Angelina Jolie |
No me quieras culpar de los muertos ni de la caída de los satélites. Fue hermoso mientras duró. No le echaste de comer a los peces, Angelina, y las muchachas se mosquearon, muchachas Milfs que cada noche pisaban el acelerador y se estrellaban contra los templos de lencería, contra los supermercados del vodka y el pan de molde.
Nuestra vida estaba hecha para eso, para no dar de comer a los peces, para vivir en un apartamento lleno de polillas y pulgas de medio kilo que nos recordaban a Gregorio Samsa. Qué lujo de eternidad. Estábamos completamente perdidos y agradecimos que las inquilinas, las que portaban un escote celestial, al menos para mí, jugaran a la ruleta rusa cada noche porque, si sobrevivían, admirarían el amanecer mejor que nosotros.

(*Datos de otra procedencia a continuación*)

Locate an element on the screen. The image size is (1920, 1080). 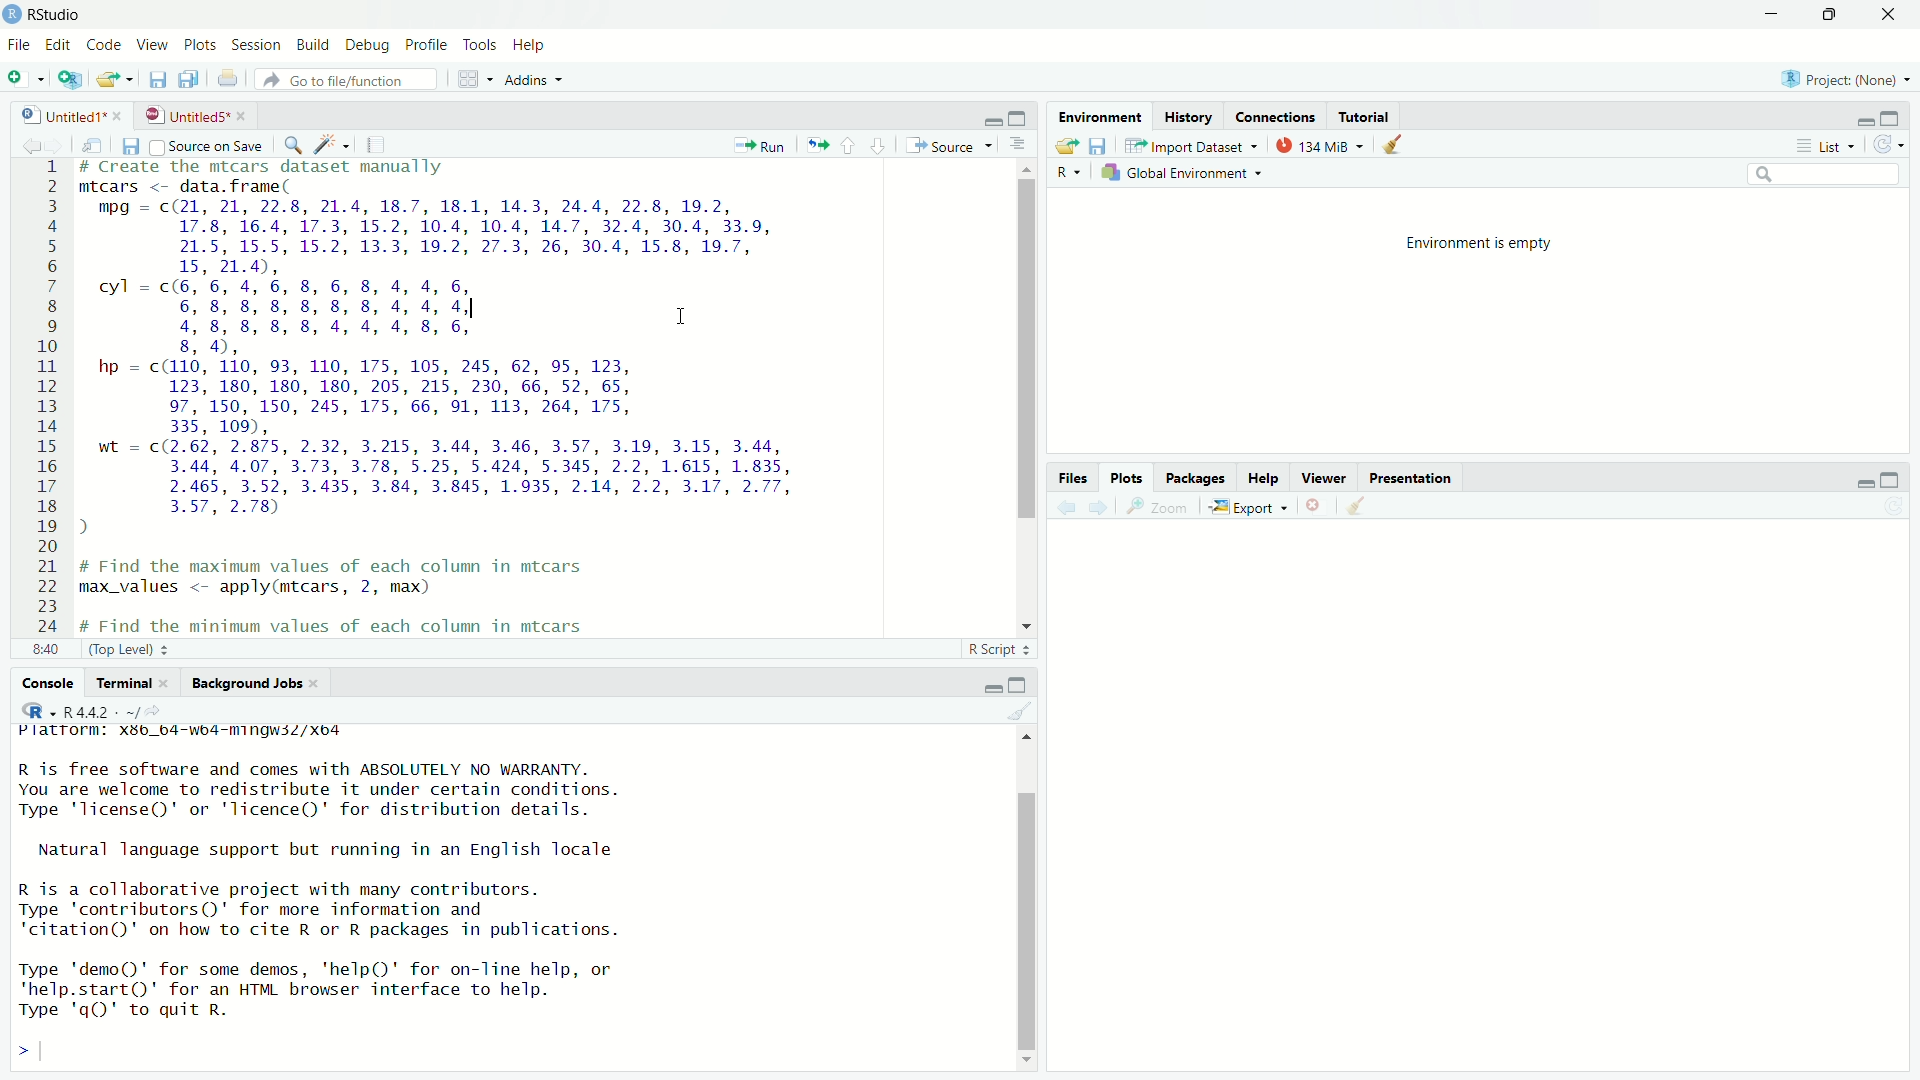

Qué tiempos aquellos en que os liastéis a tiros en el Carrefour y, mientras ellas te balaceaban, tú, Angelina, mutando con la luz artificial del congelador, masticabas la madalena de Proust. Patética escena que soñara el poeta maldito bajo la hipnosis de la ayahuasca. No me quieras culpar de los muertos de aquel día, Angelina, y que tu talla de sujetador fuera superior al resto, a ellas que, luciendo sus escotes, esperan todavía, caminando sobre el tendido eléctrico, a que el último OVNI las arrastre.